There were 18,346 patients in the study cohort; of those, 45% had limited insurance. By the fourth month of dialysis, 2.7% of patients with limited insurance used peritoneal dialysis, compared with 4.3% of patients with Medicare (P<.001). Compared with patients covered by Medicare, patients in the limited insurance cohort were less likely to have received nephrology care prior to initiation of dialysis, were less likely to be women, and were less likely to have coronary artery disease, heart failure, cerebrovascular disease, peripheral vascular disease, lung disease, and immobility. They also had lower concentrations of serum hemoglobin and were less likely to be white.

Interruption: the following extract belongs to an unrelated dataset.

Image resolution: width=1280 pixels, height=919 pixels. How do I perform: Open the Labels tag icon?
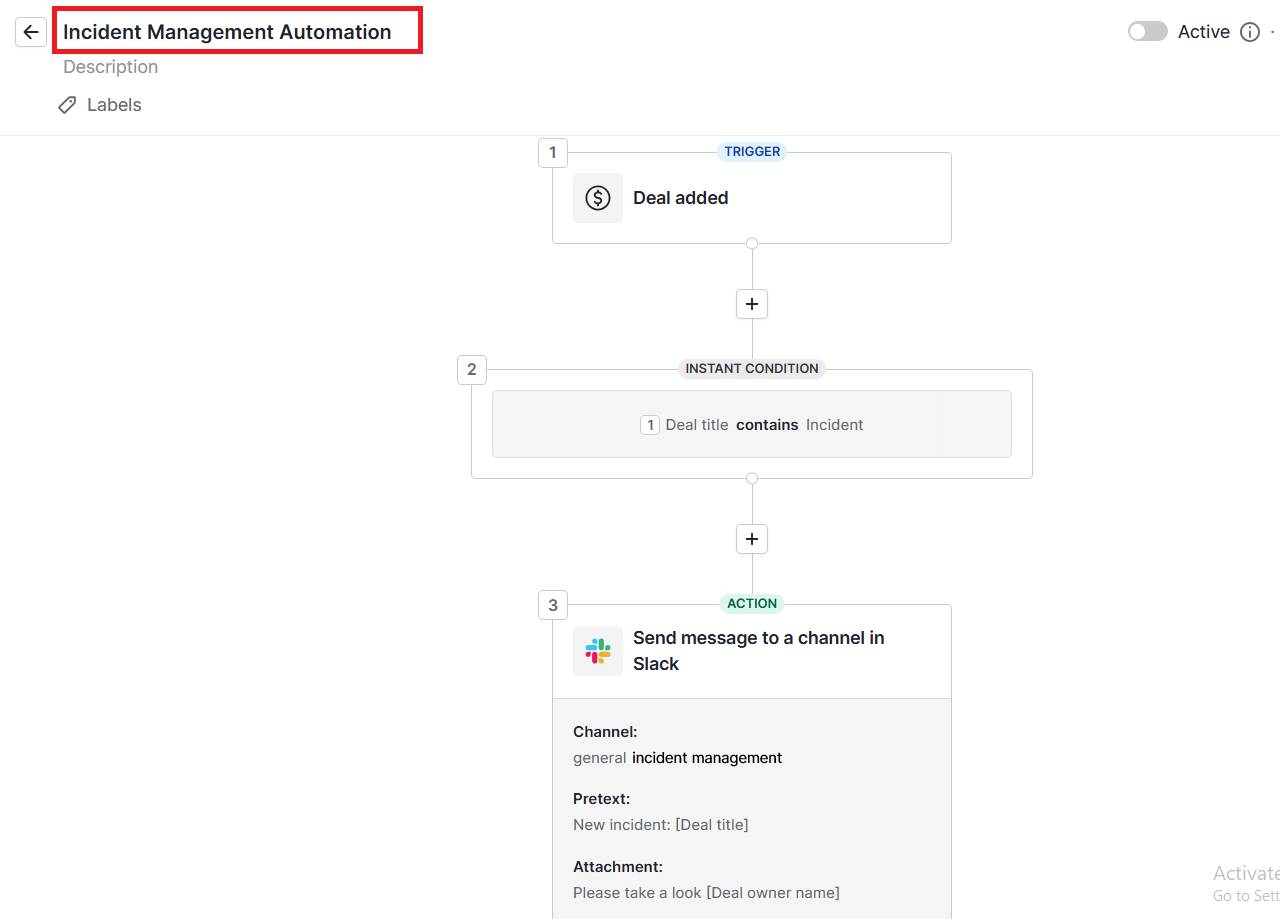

There were 17,289 patients receiving in-center hemodialysis at the start of their fourth dialysis month; of those, 3.7% with limited insurance switched to peritoneal dialysis for the remainder of their first year of dialysis therapy, compared with 1.2% of patients with Medicare coverage at initiation of dialysis (P<.001). The analysis censored 23% and 33% of patients with limited insurance and Medicare, respectively, for death between days 90 and 365. The researchers also censored 0.6% and 0.3% of patients with limited insurance and Medicare, respectively, for kidney transplantation.

Results of multivariable analyses showed that patients with limited insurance at ESRD onset were less likely to receive peritoneal dialysis by their fourth dialysis month, compared with patients with Medicare (odds ratio [OR], 0.48; 95% confidence interval [CI], 0.33-0.71). This was an average predicted decrease of 2.4% (95% CI, 1.1%-3.7%) in the absolute adjusted probability of peritoneal use among patients with limited insurance. Following adjustment for differences in pre-ESRD nephrology care, the results were only slightly changed (OR, 0.52; 95% CI, 0.35-0.76).

When patients acquired Medicare after the third month of dialysis, those with limited insurance at onset of ESRD were significantly more likely to switch to peritoneal dialysis (hazard ratio, 2.9; 95% CI, 1.8-4.6). There were no substantial changes in those findings when analyses were conducted using patients’ first dialysis modality rather than dialysis modality at the start of the fourth dialysis month.

Regression analysis that included post-PPS interactions estimated that prior to enactment of the PPS, the odds of peritoneal use by the fourth dialysis month were 58% (95% CI, 37%-72%) lower among patients with limited insurance compared with patients with Medicare coverage at dialysis initiation. Following enactment of the PPS, the magnitude of reduction in odds became less pronounced (38%; 95% CI, 4%-60%) (P for interaction=.03).

The researchers cited some limitations to the study, including the observational design that created the possibility of selection bias, and the inability to use Medical Evidence Report to determine patient comorbid conditions.

“In summary, we found evidence that the use of peritoneal dialysis early in dialysis can be limited by insurance coverage that patients have when initiating dialysis therapy. Programs designed to educate physicians, patients, and other healthcare providers about home dialysis therapy and policies directed toward increasing patients’ access to providers involved in preparing patients for peritoneal dialysis therapy may give more patients the option to initiate peritoneal dialysis as their first kidney replacement modality.”

Takeaway Points

  1. Researchers conducted a retrospective cohort analysis to examine whether health insurance limitations affected the use of peritoneal dialysis among patients initiating dialysis therapy.
  2. Patients with limited insurance (no insurance or Medicaid) were compared with patients with Medicare at onset of end-stage renal disease.
  3. Following adjustments, patients with limited insurance had a 2.4% lower probability of peritoneal dialysis use by the fourth month of dialysis compared with patients with Medicare coverage at dialysis initiation.